[Start of Attachment]

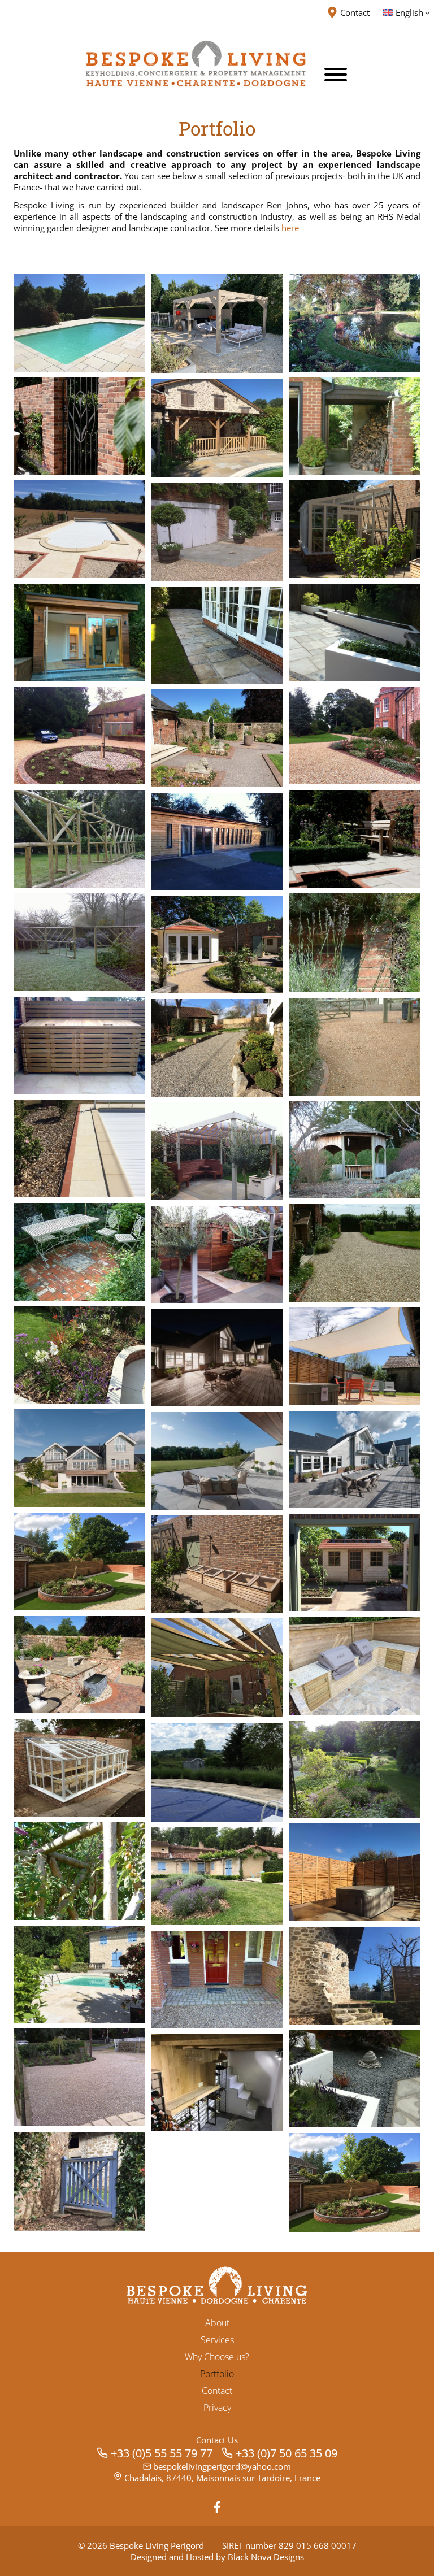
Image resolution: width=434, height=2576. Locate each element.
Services (217, 2340)
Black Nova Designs (266, 2556)
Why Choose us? (217, 2357)
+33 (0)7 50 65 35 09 (286, 2453)
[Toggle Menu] (335, 74)
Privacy (217, 2407)
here (290, 227)
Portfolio (217, 2374)
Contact (217, 2390)
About (217, 2323)
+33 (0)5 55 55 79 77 (161, 2453)
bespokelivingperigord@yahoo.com (222, 2466)
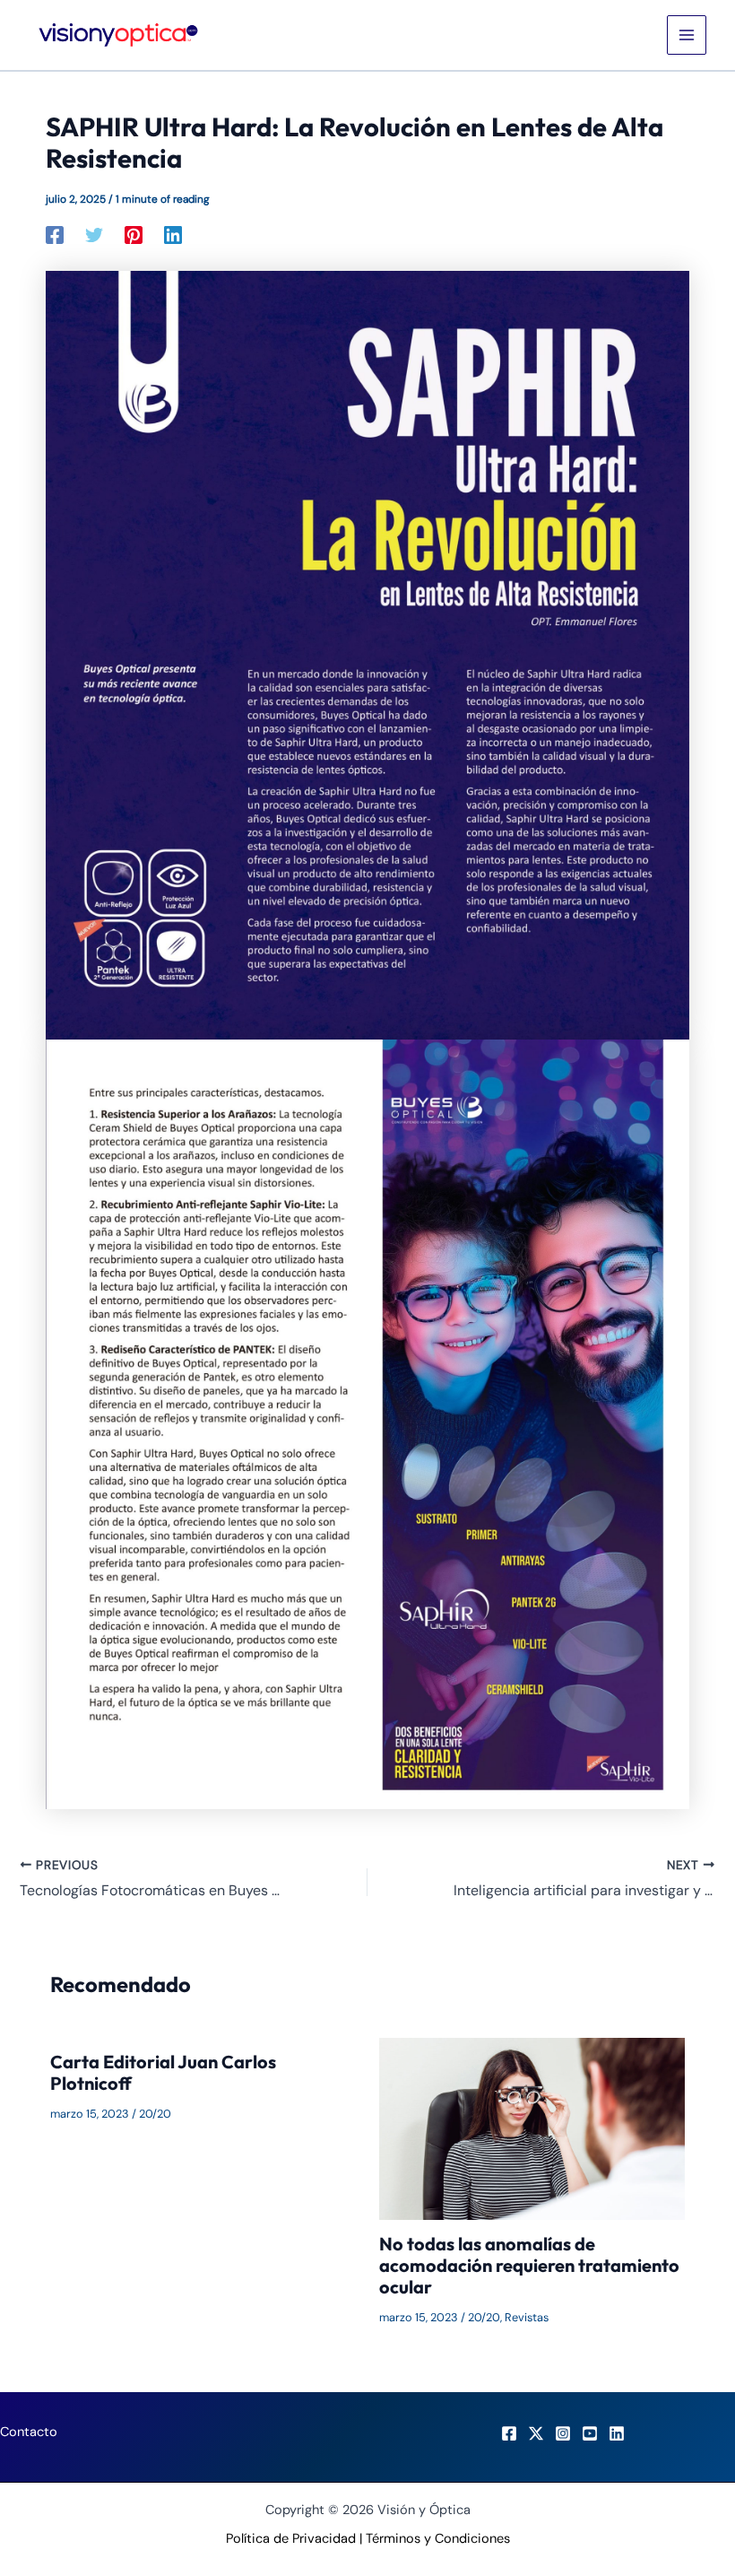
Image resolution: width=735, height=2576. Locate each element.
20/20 (155, 2113)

[End of Attachment]

Your task is to repeat the material above exactly, without its pictures.

Image resolution: width=434, height=2576. Locate each element.
Services (217, 2340)
Black Nova Designs (266, 2556)
Why Choose us? (217, 2357)
+33 (0)7 50 65 35 09 (286, 2453)
[Toggle Menu] (335, 74)
Privacy (217, 2407)
here (290, 227)
Portfolio (217, 2374)
Contact (217, 2390)
About (217, 2323)
+33 (0)5 55 55 79 77 (161, 2453)
bespokelivingperigord@yahoo.com (222, 2466)
Image resolution: width=735, height=2576. Locate each element.
20/20 (155, 2113)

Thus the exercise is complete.